## Begin Supplied text
The winners of the 2021 Regeneron Science Talent Search were announced on March 17. (Full disclosure: I was a finalist in this very same competition exactly one eternity ago. You can find me among a gaggle of fellow New Yorkers, if you look closely.)
I am delighted that two of this year’s winners were able to share their favorite puzzles for this week’s column!
Hailing from Portland, Oregon, high school senior Wenjun Hou took a swing at the famed knapsack problem with an algorithm designed to run on a quantum computer. This week, he’s putting quantum mechanics aside and challenging you to a classical game instead:
You and Wenjun are playing a game in which you alternate taking turns, removing pennies from a pile. On your turn, you can remove either one or two pennies from the pile. On Wenjun’s turn, he can remove either two or three pennies. Whoever takes the last penny loses. (If there is only one penny left and it’s Wenjun’s turn, then he skips his turn, which means you will lose). Suppose both you and Wenjun play optimally.
1) If you go first, then what initial numbers of pennies mean you will win the game?
2) If Wenjun goes first, then what initial numbers of pennies mean he will win the game?
If you go first, your last move should leave exactly $2$ pennies. If you leave $1$, you have to go again, per the rules. If you leave $3$, Wenjun will opt to remove only $2$, leaving you with the last.
There are two scenarios, you either remove $1$ or $2$ first.
## End Supplied text
▶ Short task: In the puzzle column, list every number of pennies a player may remove on a turn and say which player each option belongs to.
## Begin Data
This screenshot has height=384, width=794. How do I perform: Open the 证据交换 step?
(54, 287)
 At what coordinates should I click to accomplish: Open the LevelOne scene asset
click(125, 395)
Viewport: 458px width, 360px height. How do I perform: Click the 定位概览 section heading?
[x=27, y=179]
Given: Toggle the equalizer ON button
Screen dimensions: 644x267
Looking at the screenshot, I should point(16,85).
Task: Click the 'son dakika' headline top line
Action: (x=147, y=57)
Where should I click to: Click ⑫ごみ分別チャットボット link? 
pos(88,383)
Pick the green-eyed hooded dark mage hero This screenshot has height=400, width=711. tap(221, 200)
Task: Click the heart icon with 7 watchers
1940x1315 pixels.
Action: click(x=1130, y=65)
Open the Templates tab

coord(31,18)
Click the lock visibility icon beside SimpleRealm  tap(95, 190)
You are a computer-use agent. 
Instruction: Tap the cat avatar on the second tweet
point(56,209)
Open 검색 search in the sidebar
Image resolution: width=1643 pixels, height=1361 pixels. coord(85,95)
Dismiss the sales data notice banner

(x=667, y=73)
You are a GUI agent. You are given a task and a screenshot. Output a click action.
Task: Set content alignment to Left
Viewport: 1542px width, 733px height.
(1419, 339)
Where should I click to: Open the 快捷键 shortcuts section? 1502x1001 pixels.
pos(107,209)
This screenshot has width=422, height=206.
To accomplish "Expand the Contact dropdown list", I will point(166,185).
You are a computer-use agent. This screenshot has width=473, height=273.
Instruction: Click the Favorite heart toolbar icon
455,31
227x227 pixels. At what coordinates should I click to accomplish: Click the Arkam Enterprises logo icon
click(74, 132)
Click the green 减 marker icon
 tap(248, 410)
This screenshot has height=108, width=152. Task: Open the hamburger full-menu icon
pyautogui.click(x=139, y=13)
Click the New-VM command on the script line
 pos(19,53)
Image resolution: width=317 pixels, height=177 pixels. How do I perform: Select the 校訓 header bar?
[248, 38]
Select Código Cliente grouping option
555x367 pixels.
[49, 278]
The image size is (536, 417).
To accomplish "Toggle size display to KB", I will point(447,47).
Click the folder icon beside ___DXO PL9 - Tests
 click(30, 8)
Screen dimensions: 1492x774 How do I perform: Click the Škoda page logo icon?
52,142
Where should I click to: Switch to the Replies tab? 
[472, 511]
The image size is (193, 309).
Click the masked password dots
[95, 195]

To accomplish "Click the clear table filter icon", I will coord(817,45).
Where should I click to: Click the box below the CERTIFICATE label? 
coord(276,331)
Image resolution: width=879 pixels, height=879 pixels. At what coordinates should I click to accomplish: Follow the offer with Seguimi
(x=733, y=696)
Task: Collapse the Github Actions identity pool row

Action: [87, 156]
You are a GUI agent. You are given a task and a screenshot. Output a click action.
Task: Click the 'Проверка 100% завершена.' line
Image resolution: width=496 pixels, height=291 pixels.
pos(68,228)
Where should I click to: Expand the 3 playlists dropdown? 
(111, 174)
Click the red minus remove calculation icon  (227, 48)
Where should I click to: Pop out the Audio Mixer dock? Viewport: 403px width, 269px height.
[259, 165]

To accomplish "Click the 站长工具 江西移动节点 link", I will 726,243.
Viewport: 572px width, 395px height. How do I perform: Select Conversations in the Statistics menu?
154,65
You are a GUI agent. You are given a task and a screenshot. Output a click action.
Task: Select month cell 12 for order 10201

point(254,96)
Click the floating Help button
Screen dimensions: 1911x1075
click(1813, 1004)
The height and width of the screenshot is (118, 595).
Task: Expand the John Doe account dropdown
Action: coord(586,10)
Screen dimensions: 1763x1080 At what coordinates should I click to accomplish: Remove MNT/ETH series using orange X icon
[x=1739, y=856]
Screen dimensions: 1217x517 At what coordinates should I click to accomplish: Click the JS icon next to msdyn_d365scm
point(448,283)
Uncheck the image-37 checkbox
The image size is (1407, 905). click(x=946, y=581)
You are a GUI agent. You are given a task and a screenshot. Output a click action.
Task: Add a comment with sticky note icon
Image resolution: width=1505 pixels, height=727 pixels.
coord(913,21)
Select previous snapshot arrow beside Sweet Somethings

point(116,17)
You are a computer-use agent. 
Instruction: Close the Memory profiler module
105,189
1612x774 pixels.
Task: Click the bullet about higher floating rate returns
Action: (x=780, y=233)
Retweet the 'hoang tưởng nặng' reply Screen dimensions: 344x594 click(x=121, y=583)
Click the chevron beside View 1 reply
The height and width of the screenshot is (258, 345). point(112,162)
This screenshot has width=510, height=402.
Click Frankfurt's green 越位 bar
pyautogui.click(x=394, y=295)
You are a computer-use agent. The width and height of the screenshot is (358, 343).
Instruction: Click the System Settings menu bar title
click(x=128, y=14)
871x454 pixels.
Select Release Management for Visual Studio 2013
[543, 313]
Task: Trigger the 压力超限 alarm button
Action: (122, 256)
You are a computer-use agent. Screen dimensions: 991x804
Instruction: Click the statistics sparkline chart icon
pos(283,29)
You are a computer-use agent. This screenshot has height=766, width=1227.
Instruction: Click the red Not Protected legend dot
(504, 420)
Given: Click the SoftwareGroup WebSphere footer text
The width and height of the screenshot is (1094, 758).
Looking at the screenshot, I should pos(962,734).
## End Data
▶ Result of this exercise:
- You: one penny
- You: two pennies
- Wenjun: two pennies
- Wenjun: three pennies